Data for locating text and interface items
+--
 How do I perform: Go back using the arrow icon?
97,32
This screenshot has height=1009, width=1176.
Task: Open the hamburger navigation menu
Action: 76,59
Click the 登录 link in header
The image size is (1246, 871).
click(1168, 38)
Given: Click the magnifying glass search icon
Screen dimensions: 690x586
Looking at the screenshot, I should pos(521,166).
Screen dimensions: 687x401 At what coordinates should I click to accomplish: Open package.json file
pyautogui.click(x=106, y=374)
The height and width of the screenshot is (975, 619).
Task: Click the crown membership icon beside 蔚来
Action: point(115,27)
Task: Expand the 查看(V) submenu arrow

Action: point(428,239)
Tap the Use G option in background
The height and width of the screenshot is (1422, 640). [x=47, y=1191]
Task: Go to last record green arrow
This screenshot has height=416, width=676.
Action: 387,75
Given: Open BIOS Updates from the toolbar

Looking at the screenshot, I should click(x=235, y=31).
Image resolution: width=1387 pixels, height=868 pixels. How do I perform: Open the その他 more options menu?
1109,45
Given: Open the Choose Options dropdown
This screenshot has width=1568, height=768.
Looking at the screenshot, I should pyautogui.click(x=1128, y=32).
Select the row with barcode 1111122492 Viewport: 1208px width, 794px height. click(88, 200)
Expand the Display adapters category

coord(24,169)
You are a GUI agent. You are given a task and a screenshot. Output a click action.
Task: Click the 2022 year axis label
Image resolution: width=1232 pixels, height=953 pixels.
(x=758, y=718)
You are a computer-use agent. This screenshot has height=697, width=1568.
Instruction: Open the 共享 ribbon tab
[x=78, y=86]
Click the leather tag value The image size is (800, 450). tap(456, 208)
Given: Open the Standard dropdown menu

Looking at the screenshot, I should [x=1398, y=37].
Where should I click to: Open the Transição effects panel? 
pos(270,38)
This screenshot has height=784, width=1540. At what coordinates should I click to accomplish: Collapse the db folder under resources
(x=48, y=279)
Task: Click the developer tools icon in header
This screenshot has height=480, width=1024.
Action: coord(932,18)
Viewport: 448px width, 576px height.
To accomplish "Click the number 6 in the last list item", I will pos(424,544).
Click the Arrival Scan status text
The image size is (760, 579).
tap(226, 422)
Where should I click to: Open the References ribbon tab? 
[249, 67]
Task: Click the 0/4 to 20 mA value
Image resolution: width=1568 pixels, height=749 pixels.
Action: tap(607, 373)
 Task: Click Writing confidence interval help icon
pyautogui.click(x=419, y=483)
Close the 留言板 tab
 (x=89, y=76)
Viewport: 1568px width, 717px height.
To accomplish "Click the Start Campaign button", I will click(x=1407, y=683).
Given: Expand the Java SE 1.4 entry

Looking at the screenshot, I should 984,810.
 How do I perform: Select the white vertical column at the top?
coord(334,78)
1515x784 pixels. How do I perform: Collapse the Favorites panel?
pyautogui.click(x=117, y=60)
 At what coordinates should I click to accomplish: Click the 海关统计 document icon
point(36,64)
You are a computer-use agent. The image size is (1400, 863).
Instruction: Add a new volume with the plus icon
+--
#### WRITTEN PROBLEM
Pick out every line of the data above that contains the string "computer", matching case exactly, and copy each of those lines.

#### RESPONSE TO THIS EXERCISE
You are a computer-use agent. This screenshot has height=697, width=1568.
You are a computer-use agent. The image size is (1400, 863).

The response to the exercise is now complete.